Thu, 27 May 2004

How many more 'Nirmalas'?

Reports on the torture of an Indonesian maid in Kuala Lumpur have shocked both Indonesia and Malaysia, while the message coming from Malaysia through its leaders' remarks regarding swift legal action has been loud and clear.

Malaysia's top-ranking officials have said that such "inhumane" practices are "intolerable" and that the perpetrator could face up to 80 years in jail. The maid's employer, Yim Pek Ha, was immediately arrested even as her husband filed a rebuttal, which said Nirmala inflicted the wounds on herself and that she had stolen up to 10,000 ringgit (US$2,632) from the couple.

Sympathy and anger were expressed in abundance by the Malaysian community in relation to the case, which, the Indonesian Embassy in Kuala Lumpur said, was the worst instance of employee abuse ever seen in the country.

Malaysia's reaction is commendable. It signals to Indonesia, among the main sending countries of Malaysia's migrant workers, that in any event involving such a heinous crime immediate action will be taken to ensure that it does not recur.

We shudder, indeed, at the realization that Nirmala's case may not be the last, in Malaysia or in other countries where our migrant workers struggle far from home to improve their own welfare and that of their families.

Even before the economic crisis, Indonesian men and women had for decades sought to work anywhere possible, given the tough competition in the labor market back home.

But we have also heard similar stories of abuse, rape and even death in mysterious circumstances concerning our workers. And, through the years, we have failed to address even the most fundamental weaknesses in their protection.

This week alone, Siti Aisyah, another Indonesian migrant worker from Saudi Arabia, was last reported still to be in a coma at the police hospital in East Jakarta. Originally from Cianjur, West Java, she had been stabbed in the abdomen after reportedly trying to fend off her employer's attempt to rape her.

Year after year has gone by. A plan exists for better regulation and the better monitoring of both workers and their labor supply agencies. Regional talks have been held, all aimed at assuring the public that the migrant labor market is not merely one of commodities, but of human beings with a basic right to decent work and to protection of their well-being.

Malaysia has, meanwhile, deported thousands of our illegal workers, often to find thousands repeatedly returning, also by illegal means, thanks to the services of corrupt parties in both countries.

Nirmala, who had traveled all the way from East Nusa Tenggara, was among those who entered legally, according to the records, but even she was not immune from "punishment", which allegedly included being beaten and burned with a hot iron on several parts of her body.

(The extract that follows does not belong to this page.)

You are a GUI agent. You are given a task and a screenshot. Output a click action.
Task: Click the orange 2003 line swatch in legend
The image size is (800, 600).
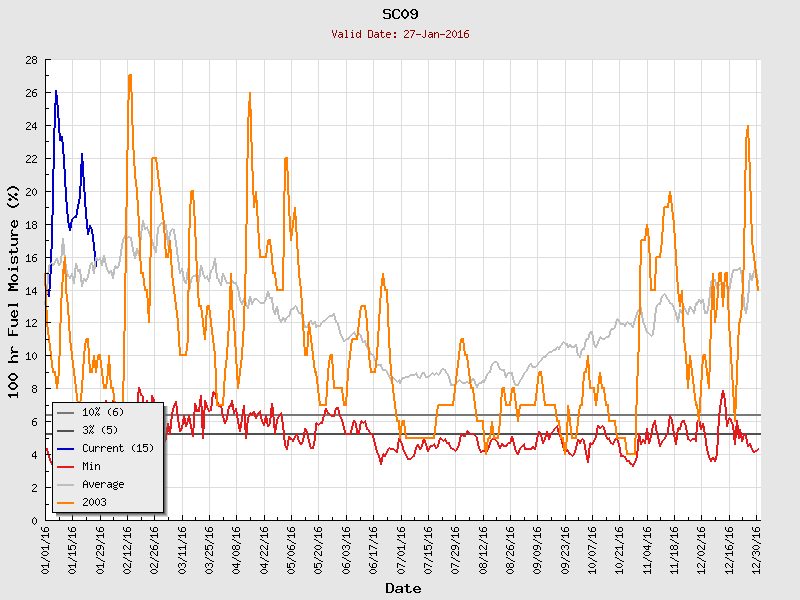tap(66, 502)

The Indonesian Embassy in Kuala Lumpur is currently accommodating a few hundred of our workers, mostly women, who are undocumented and who, like Nirmala, work as maids. Indonesian envoy Rusdihardjo was quick to add, however, that those cases were few compared to the hundreds of thousands of our workers employed in Malaysia.

But a few hundred workers reporting abuse at the hands of employers is no small number, and one source of hope of progress in this long-standing issue was the signing of a memorandum of understanding between the governments of Indonesia and Malaysia on May 10.

Initially aimed at better labor protection, unfortunately the document focuses more on ensuring the legal entry of workers through stricter terms of recruitment. It appears Malaysia feels that ending the recurring "disease" of illegal workers from Indonesia and other neighboring countries will automatically mean better protection for them.

Nirmala's case, however, proves otherwise. And while, once again, we commend the display of Malaysia's firmness against such suspected perpetrators of barbarous acts, we urge that both governments act more wholeheartedly to ensure that everything possible is done to ensure that even those toiling behind closed doors in private premises -- true for the majority of our migrant workers, who are maids -- may be confident that they are not merely thrown to the mercy of strangers in foreign lands.